▸ DOCUMENT
........

A faster and more accurate algorithm for estimating compressibility
- 2 to 4 times faster and more accurate answer than judging by Shannon's entropy. It is
based on the Huffman coding approach.
- Time complexity of answering does not depend on numerical values of frequency of
symbols, rather depends on the number of unique symbols. Shannon's entropy calculates
log(frequency), Hence the more the frequency, the more time it will consume to compute
this value. In the current approach, mathematical operations on frequency values are
avoided.
- For similar reasons as above, precision is also higher since our dependency on floating
point operations is avoided as well as we just rely on sum and multiplication operations and
how actual Huffman codes will contribute to total compressed size.
- Same algorithm can be enhanced to generate actual Huffman codes in less time which
won't involve complex data structures like trees, heaps or priority queue. For our different
requirements we just use the same frequency array of symbols.
Following algorithm specifies how to calculate compressibility of a file whose symbol
frequency values are stored in map array.Time comparison chart
int compressed_file_size_in_bits = 0, n=256;
/* We sort the map array in increasing order.
* We will be simulating huffman codes algorithm.
* Insertion Sort is used as its a small array of 256 symbols.
*/
insertionSort(map, 256);
for (j = 0; j < n; j++)
if (map[j] != 0)

........

▸ SUPPLIED MATERIAL
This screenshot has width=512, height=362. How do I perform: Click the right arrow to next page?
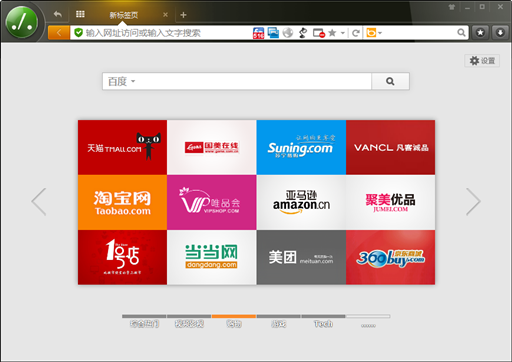click(x=473, y=202)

........

▸ BRIEF
Reproduce the passage of the compressibility algorithm text starting at "- Same algorithm" and ending at "(j = 0; j < n; j++)", substituting "vector" for every occurrence of "array".

▸ EXERCISE RESULT
- Same algorithm can be enhanced to generate actual Huffman codes in less time which
won't involve complex data structures like trees, heaps or priority queue. For our different
requirements we just use the same frequency vector of symbols.
Following algorithm specifies how to calculate compressibility of a file whose symbol
frequency values are stored in map vector.Time comparison chart
int compressed_file_size_in_bits = 0, n=256;
/* We sort the map vector in increasing order.
* We will be simulating huffman codes algorithm.
* Insertion Sort is used as its a small vector of 256 symbols.
*/
insertionSort(map, 256);
for (j = 0; j < n; j++)